Previously non-political and devoted to inspirational music and spiritual lectures for tens of thousands of American heartland Christians, Lifest seems to have crossed the threshold into the Evangelical Left orbit with Wallis’s entrance. Adding to the leftward slant was the less high profile but still significant appearance of anti-American pacifist preacher Shane Claiborne, a popular “urban monastic” who sinisterly equates America with ancient Babylon, the Roman Empire, and the Third Reich. (See my assistant Connor Ewing’s onsite report.)
Of course, Wallis loved the “firestorm” he generated. For the benefit of his supporters afterwards, he recalled: “A local Christian radio station, which had always supported Lifest, and a local pastor started circulating attacks against me, suggesting that I was a communist, a deceiver, and, worst of all, an adviser to Barack Obama.” According to Wallis, he was excoriated as an “avowed Marxist” who posed “spiritual peril” to evangelical young people. He ascribed some of this rhetoric to his favorite critic and bête noire, Glenn Beck.
Ostensibly, Lifest faced “intimidation” unless it cancelled Jim Wallis. So, America’s most prominent Religious Left prophet courageously confronted his main accuser directly, just like Elijah facing Ahab.
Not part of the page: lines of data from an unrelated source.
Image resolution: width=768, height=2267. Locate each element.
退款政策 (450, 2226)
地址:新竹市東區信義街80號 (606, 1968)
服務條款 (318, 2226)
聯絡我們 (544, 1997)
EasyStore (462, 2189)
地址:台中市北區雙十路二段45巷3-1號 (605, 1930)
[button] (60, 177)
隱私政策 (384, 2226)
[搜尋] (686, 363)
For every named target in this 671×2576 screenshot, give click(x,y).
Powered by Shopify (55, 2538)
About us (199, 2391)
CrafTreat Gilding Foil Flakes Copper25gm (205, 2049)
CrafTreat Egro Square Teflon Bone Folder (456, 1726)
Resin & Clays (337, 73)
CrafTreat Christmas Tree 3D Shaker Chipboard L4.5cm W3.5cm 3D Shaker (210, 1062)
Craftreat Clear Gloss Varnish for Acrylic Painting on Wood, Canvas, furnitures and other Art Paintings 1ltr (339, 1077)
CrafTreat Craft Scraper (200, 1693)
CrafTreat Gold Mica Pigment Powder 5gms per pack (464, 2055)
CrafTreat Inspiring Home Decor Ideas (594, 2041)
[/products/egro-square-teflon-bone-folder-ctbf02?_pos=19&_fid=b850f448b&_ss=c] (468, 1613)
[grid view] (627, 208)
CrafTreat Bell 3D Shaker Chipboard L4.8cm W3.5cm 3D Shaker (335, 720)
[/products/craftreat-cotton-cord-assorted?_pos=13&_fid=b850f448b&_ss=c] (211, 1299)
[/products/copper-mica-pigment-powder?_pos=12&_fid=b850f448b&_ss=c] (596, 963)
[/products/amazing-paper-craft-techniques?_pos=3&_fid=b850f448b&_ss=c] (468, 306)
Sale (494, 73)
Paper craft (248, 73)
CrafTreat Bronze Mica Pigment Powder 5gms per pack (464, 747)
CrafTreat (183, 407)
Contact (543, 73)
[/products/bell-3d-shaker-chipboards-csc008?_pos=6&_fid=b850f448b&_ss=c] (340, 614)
He phoned the president of the Christian radio station that was urging Wallis’s cancellation. Reassuringly, as Wallis told it, he described to the recalcitrant bourgeois evangelical how he, Wallis, had “worked with the Obama administration” to protect religious freedom in hiring by government funded religious groups, had fought to preserve prohibitions against government funding of abortion, and was impartially advocating a two state solution in the Middle East that would benefit Palestinian Christians.
Evidently the radio chieftain would not retract his “wild and fabricated charges” against Wallis, despite Wallis’s direct application of cool reason. So the radio station boycotted the festival. The controversy and boycott amplified the spotlight for Wallis, predictably. And the Prophet arrived in Wisconsin under the scrutiny of television cameras and enveloped by “press interviews” and meetings with flocking supporters offering apologies for the backwardness of some reactionary Wisconsin evangelicals. ”Please come back again,” they purportedly pleaded to their Prophet.
Wallis’s talk at Lifest was “The Call to Jesus and his Kingdom of Justice,” reportedly arousing a “very enthusiastic response from the thousands of young people who were there — the crowd made even larger because of the controversy, of course.” Wallis recalled their cheers when he announced that “any gospel that isn’t good news to the poor is not the gospel of Jesus Christ.” He evidently did not more fully explain his view that the Gospel’s concern for the poor primarily entails the endless expansion of the welfare state, which is God’s primary instrument for the global salvation.